According to club histories, the name “Beacon Lights Club” was inspired by the book the group was reading when they first organized, John Lord’s Beacon Lights of History. The Beacon Lights Club was a member of the General Federation of Women’s Clubs from 1900 until 1958. After its formal organization, the club’s activities quickly grew beyond that of a reading group. Over the years, meeting events expanded to include lectures, educational programs, picnics, and other social-cultural group outings. The Beacon Lights Club quickly became one of Waukesha’s most rigorous women’s clubs.
Club meetings were held weekly at club members’ homes until 1933; attendance was considered mandatory unless a serious excuse, such as illness or death was provided. After 1933, meetings were reduced to twice a month, and then to once a month in 1974.
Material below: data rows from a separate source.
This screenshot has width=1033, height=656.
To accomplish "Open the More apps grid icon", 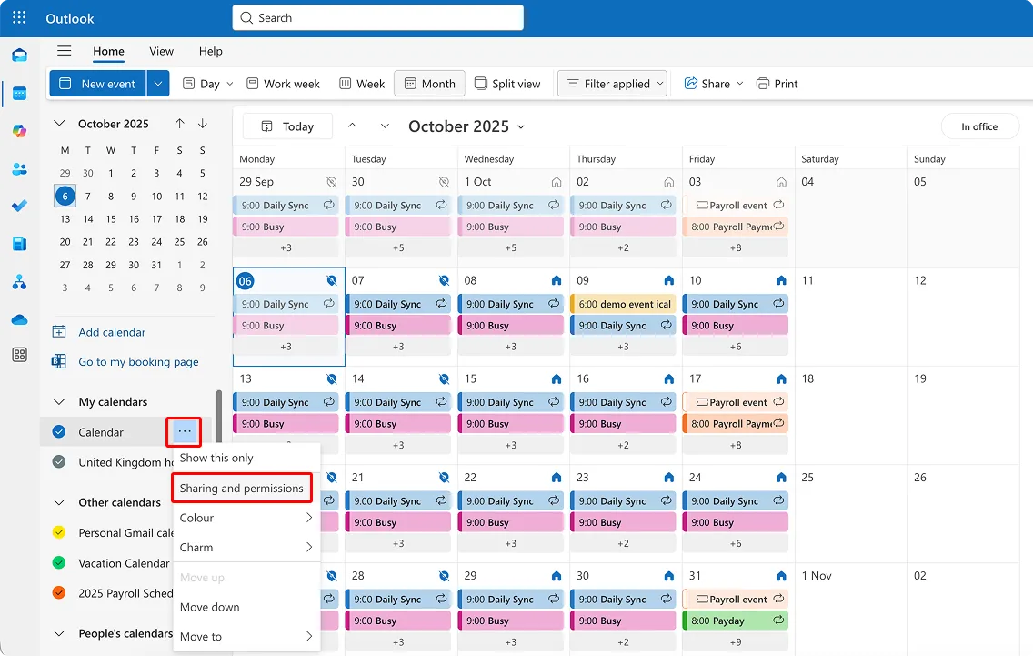I will (x=19, y=355).
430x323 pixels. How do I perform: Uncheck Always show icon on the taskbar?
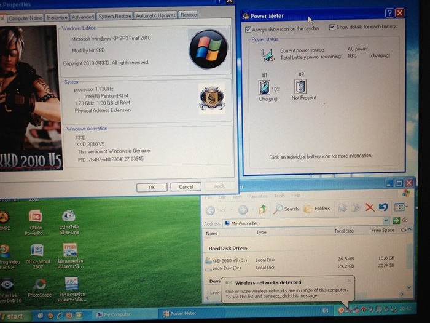[x=248, y=29]
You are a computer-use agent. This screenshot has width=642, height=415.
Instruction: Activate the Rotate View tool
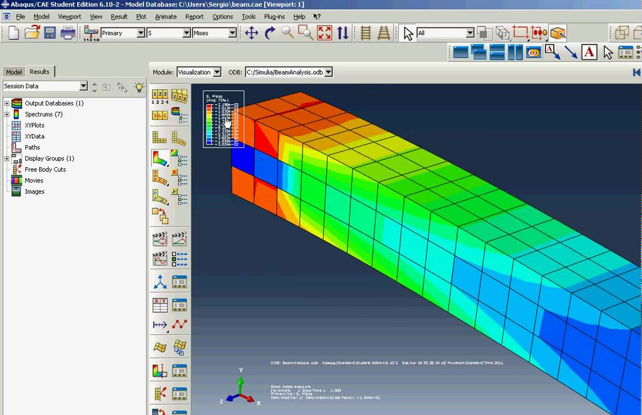tap(270, 33)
As a community organization, the women of the Beacon Lights Club played a pivotal role in the founding of the Waukesha Public Library in 1896 and became deeply involved in a wide variety of civic and charitable causes both within and beyond the City of Waukesha. Over the club’s lifetime, the organization has made donations to community institutions including: Carroll University, Waukesha Memorial Hospital, the Waukesha County Historical Society, among others. The club remains an active part of the Waukesha community today.
Sources
Beacon Lights Club Collection, 2020.020. Waukesha County Historical Society and Museum, Waukesha, Wisconsin.
McBride, Genevieve G. On Wisconsin Women: Working for Their Rights from Settlement to Suffrage. (Madison, WI: University of Wisconsin Press, 1993).